» **Data extract**
::::

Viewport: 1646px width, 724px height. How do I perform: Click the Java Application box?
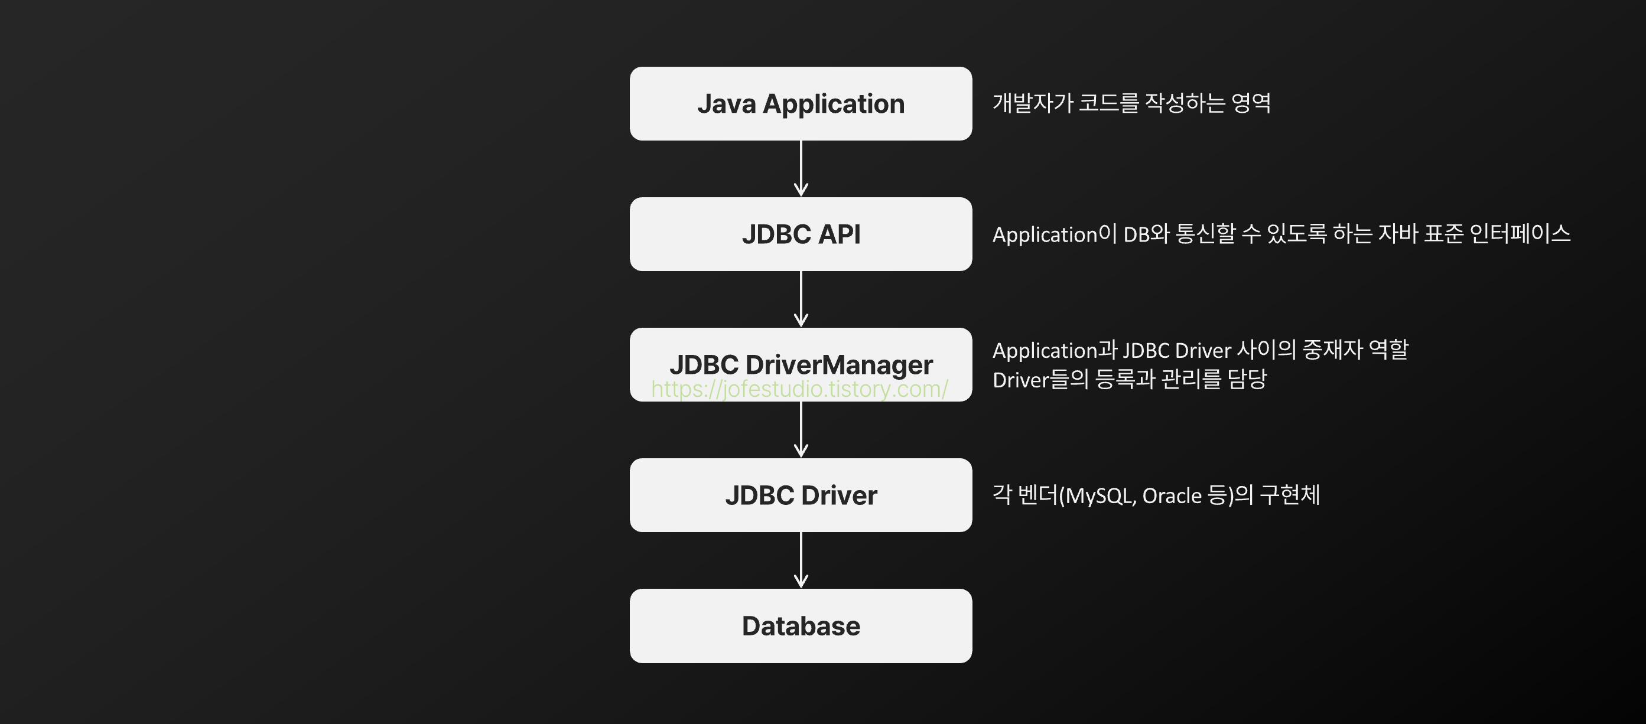tap(800, 103)
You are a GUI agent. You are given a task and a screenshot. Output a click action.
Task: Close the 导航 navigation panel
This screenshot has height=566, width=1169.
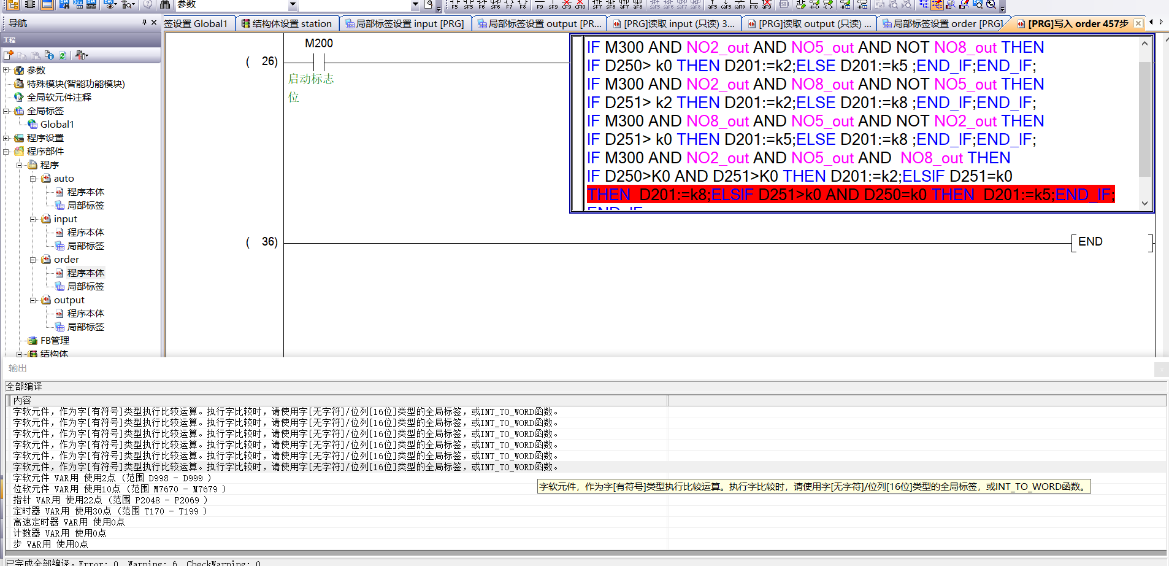click(154, 23)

::::

» **What the task asks**
Could you rewrite all the items above, replacing every "screenshot" with "screen capture" and changing nothing else, but leaving out the pictures?

» **Result for this exercise**
Viewport: 1646px width, 724px height. How do I perform: Click the Java Application box?
tap(800, 103)
You are a GUI agent. You are given a task and a screen capture. Output a click action.
Task: Close the 导航 navigation panel
This screen capture has height=566, width=1169.
click(154, 23)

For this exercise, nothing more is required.